Appena il tempo di metabolizzare il ritorno all'horror di Ti West che eccolo di nuovo dietro la macchina da presa con un film che del precedente X è il prequel dichiarato. Pearl, scritto in coppia con la protagonista Mia Goth, non è infatti altro che una origin story, il coming of age di una ragazza che voleva essere una star e scopre invece di essere qualcos'altro.
Messi da parte gli incendiari anni settanta, con la loro libertà sessuale e la ferita ancora aperta della guerra del Vietnam, l'America che questa volta West rimette in scena è quella segnata da un altro grande conflitto. È il 1918 e la Prima Guerra Mondiale, benché agli sgoccioli, continua infatti a mietere vittime Oltreoceano (assieme alla nuova epidemia di influenza spagnola), disgregando famiglie e facendo provare a chi è rimasto a casa un colpevole, inedito senso di libertà.
Ancora una volta, è un contesto che non è semplice contorno quello che West tratteggia per la sua vicenda. Se in X, infatti, lo spirito del tempo era motore stesso della storia, qui lo è altrettanto, anche se in maniera profondamente differente.

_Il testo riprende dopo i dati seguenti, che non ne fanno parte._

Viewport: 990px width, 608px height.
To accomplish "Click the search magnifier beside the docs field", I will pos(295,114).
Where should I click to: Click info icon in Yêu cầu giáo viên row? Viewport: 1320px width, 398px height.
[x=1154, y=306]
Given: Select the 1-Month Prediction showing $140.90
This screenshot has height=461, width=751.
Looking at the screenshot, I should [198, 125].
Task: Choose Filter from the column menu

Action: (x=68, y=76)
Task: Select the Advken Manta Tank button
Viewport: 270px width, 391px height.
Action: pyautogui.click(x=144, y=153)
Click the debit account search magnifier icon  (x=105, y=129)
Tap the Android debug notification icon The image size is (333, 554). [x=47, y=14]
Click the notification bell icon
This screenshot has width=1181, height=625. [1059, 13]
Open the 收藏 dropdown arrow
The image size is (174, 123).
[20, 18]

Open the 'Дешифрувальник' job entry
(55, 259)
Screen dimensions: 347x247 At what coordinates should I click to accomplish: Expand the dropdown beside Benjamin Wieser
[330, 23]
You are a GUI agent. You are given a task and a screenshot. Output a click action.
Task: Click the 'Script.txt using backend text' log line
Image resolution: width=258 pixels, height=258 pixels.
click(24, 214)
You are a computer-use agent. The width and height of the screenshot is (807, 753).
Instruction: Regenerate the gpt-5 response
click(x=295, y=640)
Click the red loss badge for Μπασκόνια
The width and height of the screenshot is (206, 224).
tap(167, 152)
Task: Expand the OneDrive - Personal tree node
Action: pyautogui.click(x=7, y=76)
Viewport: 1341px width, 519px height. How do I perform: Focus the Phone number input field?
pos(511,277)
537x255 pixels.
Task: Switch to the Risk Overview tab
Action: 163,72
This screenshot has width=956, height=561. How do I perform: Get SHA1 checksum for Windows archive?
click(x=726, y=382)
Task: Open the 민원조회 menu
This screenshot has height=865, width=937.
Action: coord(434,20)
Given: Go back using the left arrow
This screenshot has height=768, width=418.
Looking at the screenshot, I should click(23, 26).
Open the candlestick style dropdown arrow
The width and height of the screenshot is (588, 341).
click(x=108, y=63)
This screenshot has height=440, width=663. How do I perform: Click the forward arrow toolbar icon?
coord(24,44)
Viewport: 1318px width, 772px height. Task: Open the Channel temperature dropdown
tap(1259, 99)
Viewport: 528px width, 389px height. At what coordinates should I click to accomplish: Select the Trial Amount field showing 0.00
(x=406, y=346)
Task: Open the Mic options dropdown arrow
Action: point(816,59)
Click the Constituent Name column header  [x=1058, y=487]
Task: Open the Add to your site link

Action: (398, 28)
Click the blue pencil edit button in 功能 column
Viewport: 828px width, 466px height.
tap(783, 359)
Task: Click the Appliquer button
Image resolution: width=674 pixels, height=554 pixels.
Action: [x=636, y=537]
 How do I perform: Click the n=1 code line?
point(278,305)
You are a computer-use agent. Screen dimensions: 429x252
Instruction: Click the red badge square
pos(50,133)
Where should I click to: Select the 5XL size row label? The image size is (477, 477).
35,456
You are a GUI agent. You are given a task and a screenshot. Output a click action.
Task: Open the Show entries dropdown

Perché Pearl – benché la presentazione del personaggio sia speculare a quella della protagonista di X – non è una semplice ragazza desiderosa di libertà e insofferente allo stile di vita dei genitori, ma è anche e soprattutto una persona repressa, disturbata e influenzabile in un mondo pieno di nuovi stimoli e promesse. È proprio qui che il cinema si innesta, acquistando, anche questa volta, un ruolo centrale. Cos'altro è infatti la sala che Pearl frequenta di nascosto (invaghendosi, guarda caso, proprio del proiezionista) se non una fabbrica di sogni e desideri in espansione, capace di insinuarsi, con le sue illusioni, nei più oscuri meandri della psiche?
È tutto filtrato attraverso lo sguardo della sua protagonista, del resto, Pearl. A partire dalla realtà che la circonda. Una fattoria non più vista attraverso la patina seventies di una macchina da presa spesso diegetica, ma trasfigurata e rimessa in scena dalla stessa mente distorta e imbevuta di sogni di celluloide della sua eroina. Un incubo in Technicolor fatto di colori accesi, iridi e numeri musicali, che precorre i tempi e guarda, ancora una volta – tra colossal del periodo (la locandina di Cleopatra con Theda Bara) e incursioni nel porno delle origini – ai classici. Abbandonato il cinema grindhouse del film precedente, questa volta è infatti quello classico hollywoodiano a finire sotto la lente di West, con le consuete suggestioni mimetiche e metalinguistiche che questo comporta. Un viaggio di (de)formazione che abbandona Non aprite quella porta in favore di una versione distorta de Il mago di Oz, con lo spirito, però, dello Psyco di Hitchcock, lasciandoci sin da subito in balia di una serial killer divenuta protagonista assoluta.
È proprio Mia Goth, con la sua interpretazione ferocemente sopra le righe, a fare, questa volta, la differenza. Sul suo volto distorto, paralizzato da sorrisi agghiaccianti o percorso da fremiti durante interminabili monologhi, va infatti in scena la lotta tra illusioni infantili e impulsi omicidi della protagonista. Un percorso di emancipazione portato alle estreme conseguenze che se, da una parte, poco aggiunge alla portata teorica del film precedente dall'altra si fa perfetto proseguo del suo discorso sul cinema e sul genere. L'horror, attraverso lo sguardo sempre più consapevole di West, si conferma così terreno fertile per ogni sorta di reboot del suo stesso immaginario. Un genere da ricalcare e omaggiare senza limiti, senza derive cinefile o nostalgia. Nel proposito tanto sfacciato quanto genuino di far ripartire sempre tutto da zero. Come se quello che vediamo sullo schermo stia avvenendo sempre e comunque per la prima volta.